La Haute Académie de Solvoris conserve des traces liées à leurs recherches, conformément à sa vocation de compilation totale du savoir. Cette conservation ne signifie pas libre accès. Les documents associés aux seuils solaires, aux artefacts de divinisation ou aux conditions exactes du passage vers le plan Immortel font partie des savoirs les plus surveillés.

Les Valren ne cachent pas l’existence des jumelles, ni leur rôle historique. L’Académie, en revanche, contrôle fortement les éléments susceptibles de rendre le rituel reproductible.

L’Inquisition Larmoyante considère toute tentative de reconstitution comme une menace majeure. Les chercheurs, cultes, factions ou individus cherchant à reproduire la divinisation des jumelles peuvent être traqués, neutralisés ou éliminés selon le danger évalué.

14. Sources et fiabilité

Les sources sur Midas et Magus se répartissent en plusieurs ensembles :

  • archives valren ;

  • documents conservés par la Haute Académie de Solvoris ;

  • traditions orales d’Iodranis ;

  • témoignages interraciaux antérieurs à l’Orph’Vyn ;

  • commentaires théologiques postérieurs à leur divinisation ;

  • textes attribués ou associés à Amïegor Tchouvak.

Les archives de Solvoris sont généralement considérées comme les plus fiables pour leur vie mortelle, leurs recherches et la fondation de l’Académie. Les traditions valren apportent une profondeur culturelle, mais mêlent parfois mémoire familiale, vénération et reconstruction mythique.

Amïegor Tchouvak occupe un statut plus délicat. Ses écrits sont souvent mobilisés lorsqu’il s’agit du langage des Immortels, du Peygh, ou des événements situés au-delà de l’observation mortelle. Leur intérêt est immense, mais leur fiabilité reste discutée : identité de l’auteur, nature exacte de ses sources, temporalité de ses textes et possibilité même d’une observation du plan Immortel.

Pour la période strictement mortelle des jumelles, les historiens privilégient donc Solvoris et les traditions valren anciennes. Pour ce qui suit leur divinisation, les sources appartiennent davantage au champ théologique.

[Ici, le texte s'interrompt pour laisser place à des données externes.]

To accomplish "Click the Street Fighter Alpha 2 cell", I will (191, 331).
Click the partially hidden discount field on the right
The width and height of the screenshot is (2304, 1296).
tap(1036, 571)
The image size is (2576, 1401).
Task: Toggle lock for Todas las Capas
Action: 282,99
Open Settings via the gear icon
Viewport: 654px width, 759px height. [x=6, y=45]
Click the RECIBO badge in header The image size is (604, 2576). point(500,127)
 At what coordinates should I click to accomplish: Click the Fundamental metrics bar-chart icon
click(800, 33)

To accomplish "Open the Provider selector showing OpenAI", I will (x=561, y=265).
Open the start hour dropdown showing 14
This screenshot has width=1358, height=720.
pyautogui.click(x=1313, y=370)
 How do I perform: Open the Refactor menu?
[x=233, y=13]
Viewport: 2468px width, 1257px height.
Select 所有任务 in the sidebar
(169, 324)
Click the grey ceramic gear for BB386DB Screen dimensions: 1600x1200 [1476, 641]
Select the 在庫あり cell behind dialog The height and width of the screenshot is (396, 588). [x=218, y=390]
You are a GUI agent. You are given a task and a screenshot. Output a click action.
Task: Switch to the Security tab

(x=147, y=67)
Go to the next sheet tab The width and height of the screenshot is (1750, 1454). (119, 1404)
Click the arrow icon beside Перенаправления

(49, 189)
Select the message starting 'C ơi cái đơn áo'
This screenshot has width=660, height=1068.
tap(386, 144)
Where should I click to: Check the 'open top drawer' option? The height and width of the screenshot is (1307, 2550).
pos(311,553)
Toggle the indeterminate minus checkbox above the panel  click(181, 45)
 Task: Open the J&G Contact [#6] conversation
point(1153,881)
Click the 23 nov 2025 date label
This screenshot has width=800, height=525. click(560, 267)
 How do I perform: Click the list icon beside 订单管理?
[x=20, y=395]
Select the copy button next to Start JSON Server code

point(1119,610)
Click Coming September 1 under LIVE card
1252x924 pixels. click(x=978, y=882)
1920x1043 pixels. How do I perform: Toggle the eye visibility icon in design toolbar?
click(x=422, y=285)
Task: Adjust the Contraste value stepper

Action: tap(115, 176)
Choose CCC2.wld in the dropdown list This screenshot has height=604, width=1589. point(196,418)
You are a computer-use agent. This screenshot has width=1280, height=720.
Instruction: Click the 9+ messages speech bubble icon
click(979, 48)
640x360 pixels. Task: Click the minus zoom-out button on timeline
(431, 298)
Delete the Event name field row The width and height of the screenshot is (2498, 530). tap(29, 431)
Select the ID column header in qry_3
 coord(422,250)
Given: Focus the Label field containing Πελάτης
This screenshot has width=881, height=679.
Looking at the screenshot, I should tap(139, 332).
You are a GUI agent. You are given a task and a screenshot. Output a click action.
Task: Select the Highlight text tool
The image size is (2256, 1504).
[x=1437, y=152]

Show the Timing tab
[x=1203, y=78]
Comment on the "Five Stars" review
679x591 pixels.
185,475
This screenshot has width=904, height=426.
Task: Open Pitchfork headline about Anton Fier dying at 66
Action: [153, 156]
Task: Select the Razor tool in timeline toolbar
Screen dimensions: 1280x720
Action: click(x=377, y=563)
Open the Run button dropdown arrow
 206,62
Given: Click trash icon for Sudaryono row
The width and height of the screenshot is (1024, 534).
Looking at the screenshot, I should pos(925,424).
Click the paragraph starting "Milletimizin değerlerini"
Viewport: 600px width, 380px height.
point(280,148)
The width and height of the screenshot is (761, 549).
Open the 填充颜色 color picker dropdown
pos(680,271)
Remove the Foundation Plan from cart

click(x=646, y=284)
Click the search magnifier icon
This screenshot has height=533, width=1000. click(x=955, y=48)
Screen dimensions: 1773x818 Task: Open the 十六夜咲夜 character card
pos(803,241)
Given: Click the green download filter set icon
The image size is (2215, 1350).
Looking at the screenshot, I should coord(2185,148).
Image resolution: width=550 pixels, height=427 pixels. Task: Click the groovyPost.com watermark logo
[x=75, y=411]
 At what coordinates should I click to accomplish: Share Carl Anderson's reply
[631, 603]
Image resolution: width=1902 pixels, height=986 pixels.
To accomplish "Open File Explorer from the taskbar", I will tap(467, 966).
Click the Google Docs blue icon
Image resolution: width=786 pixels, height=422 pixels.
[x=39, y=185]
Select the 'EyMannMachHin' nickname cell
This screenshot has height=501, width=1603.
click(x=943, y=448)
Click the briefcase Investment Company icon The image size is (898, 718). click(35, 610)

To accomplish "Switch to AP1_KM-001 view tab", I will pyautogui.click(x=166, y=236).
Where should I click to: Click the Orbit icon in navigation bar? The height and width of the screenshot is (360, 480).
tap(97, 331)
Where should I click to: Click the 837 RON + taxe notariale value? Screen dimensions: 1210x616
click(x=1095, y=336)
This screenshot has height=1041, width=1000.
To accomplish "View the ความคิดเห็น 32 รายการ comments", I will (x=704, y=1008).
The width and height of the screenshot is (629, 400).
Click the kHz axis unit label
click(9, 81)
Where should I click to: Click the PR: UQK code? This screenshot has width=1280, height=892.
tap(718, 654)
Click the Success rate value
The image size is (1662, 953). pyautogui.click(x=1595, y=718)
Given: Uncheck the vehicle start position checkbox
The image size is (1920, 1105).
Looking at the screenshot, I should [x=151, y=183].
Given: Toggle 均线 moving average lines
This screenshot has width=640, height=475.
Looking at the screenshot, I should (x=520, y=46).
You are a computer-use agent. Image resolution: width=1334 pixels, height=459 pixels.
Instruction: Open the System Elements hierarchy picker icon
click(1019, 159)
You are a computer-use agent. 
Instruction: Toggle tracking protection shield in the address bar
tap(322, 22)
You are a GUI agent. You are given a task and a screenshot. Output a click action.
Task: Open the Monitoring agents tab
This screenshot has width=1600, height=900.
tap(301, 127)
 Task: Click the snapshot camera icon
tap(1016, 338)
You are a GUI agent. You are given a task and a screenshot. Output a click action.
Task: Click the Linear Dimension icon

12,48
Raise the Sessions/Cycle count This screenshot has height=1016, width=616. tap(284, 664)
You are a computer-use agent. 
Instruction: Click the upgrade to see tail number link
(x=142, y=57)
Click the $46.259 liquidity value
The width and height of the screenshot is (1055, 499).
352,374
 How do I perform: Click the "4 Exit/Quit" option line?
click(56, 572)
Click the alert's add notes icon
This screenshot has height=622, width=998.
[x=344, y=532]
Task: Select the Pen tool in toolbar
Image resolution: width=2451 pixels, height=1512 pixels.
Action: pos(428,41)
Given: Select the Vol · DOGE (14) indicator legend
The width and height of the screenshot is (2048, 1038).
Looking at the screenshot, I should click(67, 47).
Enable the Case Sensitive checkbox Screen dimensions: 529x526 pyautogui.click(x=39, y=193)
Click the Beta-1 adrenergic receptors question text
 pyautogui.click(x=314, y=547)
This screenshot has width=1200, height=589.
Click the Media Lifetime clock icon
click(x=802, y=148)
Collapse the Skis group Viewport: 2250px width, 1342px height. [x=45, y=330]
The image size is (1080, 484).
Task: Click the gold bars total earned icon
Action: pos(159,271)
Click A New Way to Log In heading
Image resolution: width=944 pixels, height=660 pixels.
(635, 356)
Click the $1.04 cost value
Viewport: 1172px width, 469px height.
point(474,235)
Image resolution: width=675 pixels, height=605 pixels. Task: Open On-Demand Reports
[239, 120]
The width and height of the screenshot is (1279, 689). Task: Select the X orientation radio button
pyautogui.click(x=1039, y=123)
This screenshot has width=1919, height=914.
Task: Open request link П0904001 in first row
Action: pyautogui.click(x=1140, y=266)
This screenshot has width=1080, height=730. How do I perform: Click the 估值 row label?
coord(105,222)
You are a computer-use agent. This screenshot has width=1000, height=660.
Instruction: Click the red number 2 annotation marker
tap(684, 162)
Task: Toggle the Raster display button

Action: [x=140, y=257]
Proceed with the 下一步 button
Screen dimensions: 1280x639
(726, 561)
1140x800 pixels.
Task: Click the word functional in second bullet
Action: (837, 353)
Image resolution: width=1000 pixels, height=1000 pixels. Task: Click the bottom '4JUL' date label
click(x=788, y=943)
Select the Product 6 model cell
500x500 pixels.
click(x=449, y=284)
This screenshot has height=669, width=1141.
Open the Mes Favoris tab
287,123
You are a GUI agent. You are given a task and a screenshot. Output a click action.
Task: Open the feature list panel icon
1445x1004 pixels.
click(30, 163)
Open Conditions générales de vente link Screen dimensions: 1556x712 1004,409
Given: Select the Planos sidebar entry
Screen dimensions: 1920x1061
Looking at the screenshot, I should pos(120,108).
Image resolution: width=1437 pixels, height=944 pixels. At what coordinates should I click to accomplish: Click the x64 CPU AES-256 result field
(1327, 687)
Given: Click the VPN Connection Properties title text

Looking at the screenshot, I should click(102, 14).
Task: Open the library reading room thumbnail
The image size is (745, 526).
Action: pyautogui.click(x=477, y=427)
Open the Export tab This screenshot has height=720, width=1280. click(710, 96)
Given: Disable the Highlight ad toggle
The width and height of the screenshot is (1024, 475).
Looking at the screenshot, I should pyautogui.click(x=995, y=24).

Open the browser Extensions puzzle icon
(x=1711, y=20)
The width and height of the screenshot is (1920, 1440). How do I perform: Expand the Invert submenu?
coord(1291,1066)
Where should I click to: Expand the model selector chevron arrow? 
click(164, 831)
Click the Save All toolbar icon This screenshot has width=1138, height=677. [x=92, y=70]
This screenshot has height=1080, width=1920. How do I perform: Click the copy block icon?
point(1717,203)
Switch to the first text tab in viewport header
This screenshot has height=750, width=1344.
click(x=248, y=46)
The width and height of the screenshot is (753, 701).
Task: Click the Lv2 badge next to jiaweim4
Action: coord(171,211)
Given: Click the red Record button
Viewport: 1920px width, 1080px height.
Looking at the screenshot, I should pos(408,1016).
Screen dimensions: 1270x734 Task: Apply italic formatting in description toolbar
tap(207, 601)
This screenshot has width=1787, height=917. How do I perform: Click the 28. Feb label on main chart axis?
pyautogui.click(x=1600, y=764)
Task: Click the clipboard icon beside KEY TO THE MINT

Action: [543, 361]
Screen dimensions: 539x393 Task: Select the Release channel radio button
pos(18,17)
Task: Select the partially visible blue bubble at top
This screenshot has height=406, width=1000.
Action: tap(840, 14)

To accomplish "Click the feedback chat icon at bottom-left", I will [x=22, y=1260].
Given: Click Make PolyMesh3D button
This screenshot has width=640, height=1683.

15. Points contestés et zones d’ombre

Lieu exact du rituel
Aucune localisation publique ne fait consensus. Certaines écoles supposent un seuil solaire précis, mais les détails restent absents des synthèses autorisées.

Nature des quatre artefacts
Leur existence est admise par plusieurs traditions, mais leur identité, leur forme et leur emplacement ne sont pas exposés publiquement.

Méthode des voyages sans vaisseau
Les déplacements de Midas et Magus avant l’Orph’Vyn sont rapportés par plusieurs peuples, mais la méthode exacte demeure inconnue.

Part de légende dans les miracles
Les récits de miracles sont nombreux. Certains relèvent probablement de manipulations éthériques réelles, d’autres ont pu être amplifiés par la vénération postérieure.

Degré de conservation des écrits originaux
La Haute Académie de Solvoris conserve des traces importantes, mais l’étendue réelle du corpus accessible reste inconnue hors des cercles autorisés.

Lien indirect avec les Daekhirs
Midas et Magus ne sont pas tenues responsables de la naissance des Daekhirs, mais leur réussite rendit pensable l’imitation du rituel. Cette tension demeure centrale dans leur mémoire historique.

Frontière entre histoire et théologie
Jusqu’en 301, Midas et Magus appartiennent au champ historique. Après leur divinisation, les sources changent de nature. Toute étude complète des jumelles doit donc accepter une rupture méthodologique : les chercheuses mortelles peuvent être documentées, les Immortelles relèvent d’un autre ordre de témoignage.